**TRY IT**
Present the following items as a numbered list, omitting any blank lines.

**PROVIDED MATERIAL**
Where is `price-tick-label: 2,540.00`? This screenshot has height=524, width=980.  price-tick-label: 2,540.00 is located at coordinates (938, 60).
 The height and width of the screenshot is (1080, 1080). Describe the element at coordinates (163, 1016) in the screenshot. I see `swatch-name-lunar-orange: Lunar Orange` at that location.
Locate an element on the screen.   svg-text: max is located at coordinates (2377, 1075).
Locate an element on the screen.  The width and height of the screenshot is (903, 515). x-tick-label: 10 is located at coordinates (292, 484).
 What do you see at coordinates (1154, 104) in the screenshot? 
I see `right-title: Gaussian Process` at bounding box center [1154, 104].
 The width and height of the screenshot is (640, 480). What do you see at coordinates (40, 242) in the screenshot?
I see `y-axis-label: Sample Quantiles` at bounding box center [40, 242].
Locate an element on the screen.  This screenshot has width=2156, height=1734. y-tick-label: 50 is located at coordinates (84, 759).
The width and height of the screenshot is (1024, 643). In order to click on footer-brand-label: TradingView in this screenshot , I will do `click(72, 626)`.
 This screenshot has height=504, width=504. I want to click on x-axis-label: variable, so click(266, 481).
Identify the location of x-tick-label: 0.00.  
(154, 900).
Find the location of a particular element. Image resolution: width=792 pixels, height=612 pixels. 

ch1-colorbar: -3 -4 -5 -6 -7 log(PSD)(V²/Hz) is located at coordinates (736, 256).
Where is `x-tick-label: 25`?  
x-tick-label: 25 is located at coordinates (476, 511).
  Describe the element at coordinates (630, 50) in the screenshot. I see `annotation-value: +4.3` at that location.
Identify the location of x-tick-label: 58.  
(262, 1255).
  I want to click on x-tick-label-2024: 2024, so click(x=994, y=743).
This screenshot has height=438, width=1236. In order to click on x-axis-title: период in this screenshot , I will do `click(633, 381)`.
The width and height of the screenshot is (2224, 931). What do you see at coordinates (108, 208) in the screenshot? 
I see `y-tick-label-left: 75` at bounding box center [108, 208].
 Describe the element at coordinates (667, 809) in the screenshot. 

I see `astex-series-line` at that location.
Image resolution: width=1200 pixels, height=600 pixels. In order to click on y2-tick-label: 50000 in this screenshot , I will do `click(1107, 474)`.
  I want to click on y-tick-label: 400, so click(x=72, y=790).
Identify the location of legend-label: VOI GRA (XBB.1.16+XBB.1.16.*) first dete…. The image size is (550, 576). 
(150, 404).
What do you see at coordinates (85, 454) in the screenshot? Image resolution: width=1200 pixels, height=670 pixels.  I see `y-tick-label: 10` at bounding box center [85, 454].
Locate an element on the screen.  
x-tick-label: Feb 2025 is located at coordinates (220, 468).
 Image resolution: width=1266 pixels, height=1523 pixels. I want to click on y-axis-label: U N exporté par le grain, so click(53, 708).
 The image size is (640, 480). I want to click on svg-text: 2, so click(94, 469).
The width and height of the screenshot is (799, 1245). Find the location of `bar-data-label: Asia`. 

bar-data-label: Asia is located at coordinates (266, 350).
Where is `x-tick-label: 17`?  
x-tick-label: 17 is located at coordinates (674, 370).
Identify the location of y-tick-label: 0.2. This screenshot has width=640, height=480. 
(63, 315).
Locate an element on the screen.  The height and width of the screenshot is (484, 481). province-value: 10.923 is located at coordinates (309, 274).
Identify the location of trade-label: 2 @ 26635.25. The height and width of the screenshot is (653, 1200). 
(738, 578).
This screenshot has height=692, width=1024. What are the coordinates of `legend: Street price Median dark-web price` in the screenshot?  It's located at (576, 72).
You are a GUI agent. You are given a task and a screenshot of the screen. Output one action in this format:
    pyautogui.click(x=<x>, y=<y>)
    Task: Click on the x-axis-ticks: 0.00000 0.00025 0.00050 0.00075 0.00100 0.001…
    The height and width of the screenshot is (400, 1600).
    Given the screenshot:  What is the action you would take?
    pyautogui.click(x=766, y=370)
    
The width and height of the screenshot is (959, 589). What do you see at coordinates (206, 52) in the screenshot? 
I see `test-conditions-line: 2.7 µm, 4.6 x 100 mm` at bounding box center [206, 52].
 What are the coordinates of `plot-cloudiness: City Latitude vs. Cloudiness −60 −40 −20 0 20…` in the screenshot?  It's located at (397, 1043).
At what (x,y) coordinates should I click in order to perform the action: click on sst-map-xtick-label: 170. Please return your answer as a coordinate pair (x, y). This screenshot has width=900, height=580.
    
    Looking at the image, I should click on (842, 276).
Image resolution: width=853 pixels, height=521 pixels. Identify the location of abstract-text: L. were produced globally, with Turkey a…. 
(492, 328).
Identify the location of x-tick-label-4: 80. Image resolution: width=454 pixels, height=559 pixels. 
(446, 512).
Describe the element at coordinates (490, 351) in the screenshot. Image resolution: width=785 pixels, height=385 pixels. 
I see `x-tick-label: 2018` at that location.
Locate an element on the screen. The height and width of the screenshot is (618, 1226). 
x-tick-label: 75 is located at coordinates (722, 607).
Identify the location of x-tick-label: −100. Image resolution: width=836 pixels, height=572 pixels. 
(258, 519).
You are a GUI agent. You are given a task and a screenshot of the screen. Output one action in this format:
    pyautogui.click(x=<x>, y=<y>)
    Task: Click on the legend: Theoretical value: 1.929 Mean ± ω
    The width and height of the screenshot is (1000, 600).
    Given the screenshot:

**RESPONSE**
1. Where is `price-tick-label: 2,540.00`? This screenshot has height=524, width=980.  price-tick-label: 2,540.00 is located at coordinates (938, 60).
2.  The height and width of the screenshot is (1080, 1080). Describe the element at coordinates (163, 1016) in the screenshot. I see `swatch-name-lunar-orange: Lunar Orange` at that location.
3. Locate an element on the screen.   svg-text: max is located at coordinates (2377, 1075).
4. Locate an element on the screen.  The width and height of the screenshot is (903, 515). x-tick-label: 10 is located at coordinates (292, 484).
5.  What do you see at coordinates (1154, 104) in the screenshot? 
6. I see `right-title: Gaussian Process` at bounding box center [1154, 104].
7.  The width and height of the screenshot is (640, 480). What do you see at coordinates (40, 242) in the screenshot?
8. I see `y-axis-label: Sample Quantiles` at bounding box center [40, 242].
9. Locate an element on the screen.  This screenshot has width=2156, height=1734. y-tick-label: 50 is located at coordinates (84, 759).
10. The width and height of the screenshot is (1024, 643). In order to click on footer-brand-label: TradingView in this screenshot , I will do `click(72, 626)`.
11.  This screenshot has height=504, width=504. I want to click on x-axis-label: variable, so click(266, 481).
12. Identify the location of x-tick-label: 0.00.  
13. (154, 900).
14. Find the location of a particular element. Image resolution: width=792 pixels, height=612 pixels. 
15. ch1-colorbar: -3 -4 -5 -6 -7 log(PSD)(V²/Hz) is located at coordinates (736, 256).
16. Where is `x-tick-label: 25`?  
17. x-tick-label: 25 is located at coordinates (476, 511).
18.   Describe the element at coordinates (630, 50) in the screenshot. I see `annotation-value: +4.3` at that location.
19. Identify the location of x-tick-label: 58.  
20. (262, 1255).
21.   I want to click on x-tick-label-2024: 2024, so click(x=994, y=743).
22. This screenshot has height=438, width=1236. In order to click on x-axis-title: период in this screenshot , I will do `click(633, 381)`.
23. The width and height of the screenshot is (2224, 931). What do you see at coordinates (108, 208) in the screenshot? 
24. I see `y-tick-label-left: 75` at bounding box center [108, 208].
25.  Describe the element at coordinates (667, 809) in the screenshot. 
26. I see `astex-series-line` at that location.
27. Image resolution: width=1200 pixels, height=600 pixels. In order to click on y2-tick-label: 50000 in this screenshot , I will do `click(1107, 474)`.
28.   I want to click on y-tick-label: 400, so click(x=72, y=790).
29. Identify the location of legend-label: VOI GRA (XBB.1.16+XBB.1.16.*) first dete…. The image size is (550, 576). 
30. (150, 404).
31. What do you see at coordinates (85, 454) in the screenshot? Image resolution: width=1200 pixels, height=670 pixels.  I see `y-tick-label: 10` at bounding box center [85, 454].
32. Locate an element on the screen.  
33. x-tick-label: Feb 2025 is located at coordinates (220, 468).
34.  Image resolution: width=1266 pixels, height=1523 pixels. I want to click on y-axis-label: U N exporté par le grain, so click(53, 708).
35.  The image size is (640, 480). I want to click on svg-text: 2, so click(94, 469).
36. The width and height of the screenshot is (799, 1245). Find the location of `bar-data-label: Asia`. 
37. bar-data-label: Asia is located at coordinates (266, 350).
38. Where is `x-tick-label: 17`?  
39. x-tick-label: 17 is located at coordinates (674, 370).
40. Identify the location of y-tick-label: 0.2. This screenshot has width=640, height=480. 
41. (63, 315).
42. Locate an element on the screen.  The height and width of the screenshot is (484, 481). province-value: 10.923 is located at coordinates (309, 274).
43. Identify the location of trade-label: 2 @ 26635.25. The height and width of the screenshot is (653, 1200). 
44. (738, 578).
45. This screenshot has height=692, width=1024. What are the coordinates of `legend: Street price Median dark-web price` in the screenshot?  It's located at (576, 72).
46. You are a GUI agent. You are given a task and a screenshot of the screen. Output one action in this format:
47.     pyautogui.click(x=<x>, y=<y>)
48.     Task: Click on the x-axis-ticks: 0.00000 0.00025 0.00050 0.00075 0.00100 0.001…
49.     The height and width of the screenshot is (400, 1600).
50.     Given the screenshot:  What is the action you would take?
51.     pyautogui.click(x=766, y=370)
52. The width and height of the screenshot is (959, 589). What do you see at coordinates (206, 52) in the screenshot? 
53. I see `test-conditions-line: 2.7 µm, 4.6 x 100 mm` at bounding box center [206, 52].
54.  What are the coordinates of `plot-cloudiness: City Latitude vs. Cloudiness −60 −40 −20 0 20…` in the screenshot?  It's located at (397, 1043).
55. At what (x,y) coordinates should I click in order to perform the action: click on sst-map-xtick-label: 170. Please return your answer as a coordinate pair (x, y). This screenshot has width=900, height=580.
56.     Looking at the image, I should click on (842, 276).
57. Image resolution: width=853 pixels, height=521 pixels. Identify the location of abstract-text: L. were produced globally, with Turkey a…. 
58. (492, 328).
59. Identify the location of x-tick-label-4: 80. Image resolution: width=454 pixels, height=559 pixels. 
60. (446, 512).
61. Describe the element at coordinates (490, 351) in the screenshot. Image resolution: width=785 pixels, height=385 pixels. 
62. I see `x-tick-label: 2018` at that location.
63. Locate an element on the screen. The height and width of the screenshot is (618, 1226). 
64. x-tick-label: 75 is located at coordinates (722, 607).
65. Identify the location of x-tick-label: −100. Image resolution: width=836 pixels, height=572 pixels. 
66. (258, 519).
67. You are a GUI agent. You are given a task and a screenshot of the screen. Output one action in this format:
68.     pyautogui.click(x=<x>, y=<y>)
69.     Task: Click on the legend: Theoretical value: 1.929 Mean ± ω
70.     The width and height of the screenshot is (1000, 600).
71.     Given the screenshot:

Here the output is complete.